Exercise aim:
Could you echo every one of the rows below, character for character, without changing anything?

═════ Data extract

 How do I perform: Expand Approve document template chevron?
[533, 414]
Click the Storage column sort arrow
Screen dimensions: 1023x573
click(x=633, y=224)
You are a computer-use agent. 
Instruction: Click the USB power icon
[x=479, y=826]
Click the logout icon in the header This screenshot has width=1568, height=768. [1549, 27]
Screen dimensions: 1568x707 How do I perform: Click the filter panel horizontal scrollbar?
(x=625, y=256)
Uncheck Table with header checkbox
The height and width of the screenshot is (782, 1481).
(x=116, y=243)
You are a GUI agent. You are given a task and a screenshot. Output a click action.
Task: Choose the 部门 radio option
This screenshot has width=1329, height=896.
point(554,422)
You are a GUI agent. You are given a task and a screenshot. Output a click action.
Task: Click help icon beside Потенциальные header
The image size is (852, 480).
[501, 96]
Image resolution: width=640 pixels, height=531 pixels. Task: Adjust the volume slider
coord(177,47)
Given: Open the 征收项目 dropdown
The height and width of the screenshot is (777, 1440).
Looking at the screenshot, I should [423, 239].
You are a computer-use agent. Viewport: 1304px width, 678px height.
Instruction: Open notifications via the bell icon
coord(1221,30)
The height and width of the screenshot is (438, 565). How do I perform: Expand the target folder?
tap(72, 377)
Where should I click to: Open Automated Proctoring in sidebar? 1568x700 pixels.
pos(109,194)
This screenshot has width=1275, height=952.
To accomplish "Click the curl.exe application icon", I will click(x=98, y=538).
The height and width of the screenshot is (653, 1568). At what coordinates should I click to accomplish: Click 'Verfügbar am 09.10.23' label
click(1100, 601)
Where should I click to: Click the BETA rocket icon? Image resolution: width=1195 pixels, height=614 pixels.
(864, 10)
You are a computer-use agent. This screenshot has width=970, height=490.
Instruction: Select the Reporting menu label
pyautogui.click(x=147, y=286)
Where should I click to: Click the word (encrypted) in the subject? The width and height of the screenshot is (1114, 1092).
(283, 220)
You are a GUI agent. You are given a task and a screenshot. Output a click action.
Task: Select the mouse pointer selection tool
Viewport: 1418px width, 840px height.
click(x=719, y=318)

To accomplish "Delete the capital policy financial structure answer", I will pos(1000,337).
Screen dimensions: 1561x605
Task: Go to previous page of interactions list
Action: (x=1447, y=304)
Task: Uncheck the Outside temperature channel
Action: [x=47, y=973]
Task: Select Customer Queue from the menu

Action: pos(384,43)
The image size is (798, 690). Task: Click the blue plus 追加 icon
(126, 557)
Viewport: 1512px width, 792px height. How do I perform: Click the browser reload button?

══════════

Correct answer:
 How do I perform: Expand Approve document template chevron?
[533, 414]
Click the Storage column sort arrow
Screen dimensions: 1023x573
click(x=633, y=224)
You are a computer-use agent. 
Instruction: Click the USB power icon
[x=479, y=826]
Click the logout icon in the header This screenshot has width=1568, height=768. [1549, 27]
Screen dimensions: 1568x707 How do I perform: Click the filter panel horizontal scrollbar?
(x=625, y=256)
Uncheck Table with header checkbox
The height and width of the screenshot is (782, 1481).
(x=116, y=243)
You are a GUI agent. You are given a task and a screenshot. Output a click action.
Task: Choose the 部门 radio option
This screenshot has width=1329, height=896.
point(554,422)
You are a GUI agent. You are given a task and a screenshot. Output a click action.
Task: Click help icon beside Потенциальные header
The image size is (852, 480).
[501, 96]
Image resolution: width=640 pixels, height=531 pixels. Task: Adjust the volume slider
coord(177,47)
Given: Open the 征收项目 dropdown
The height and width of the screenshot is (777, 1440).
Looking at the screenshot, I should [423, 239].
You are a computer-use agent. Viewport: 1304px width, 678px height.
Instruction: Open notifications via the bell icon
coord(1221,30)
The height and width of the screenshot is (438, 565). How do I perform: Expand the target folder?
tap(72, 377)
Where should I click to: Open Automated Proctoring in sidebar? 1568x700 pixels.
pos(109,194)
This screenshot has width=1275, height=952.
To accomplish "Click the curl.exe application icon", I will click(x=98, y=538).
The height and width of the screenshot is (653, 1568). At what coordinates should I click to accomplish: Click 'Verfügbar am 09.10.23' label
click(1100, 601)
Where should I click to: Click the BETA rocket icon? Image resolution: width=1195 pixels, height=614 pixels.
(864, 10)
You are a computer-use agent. This screenshot has width=970, height=490.
Instruction: Select the Reporting menu label
pyautogui.click(x=147, y=286)
Where should I click to: Click the word (encrypted) in the subject? The width and height of the screenshot is (1114, 1092).
(283, 220)
You are a GUI agent. You are given a task and a screenshot. Output a click action.
Task: Select the mouse pointer selection tool
Viewport: 1418px width, 840px height.
click(x=719, y=318)

To accomplish "Delete the capital policy financial structure answer", I will pos(1000,337).
Screen dimensions: 1561x605
Task: Go to previous page of interactions list
Action: (x=1447, y=304)
Task: Uncheck the Outside temperature channel
Action: [x=47, y=973]
Task: Select Customer Queue from the menu

Action: pos(384,43)
The image size is (798, 690). Task: Click the blue plus 追加 icon
(126, 557)
Viewport: 1512px width, 792px height. How do I perform: Click the browser reload button?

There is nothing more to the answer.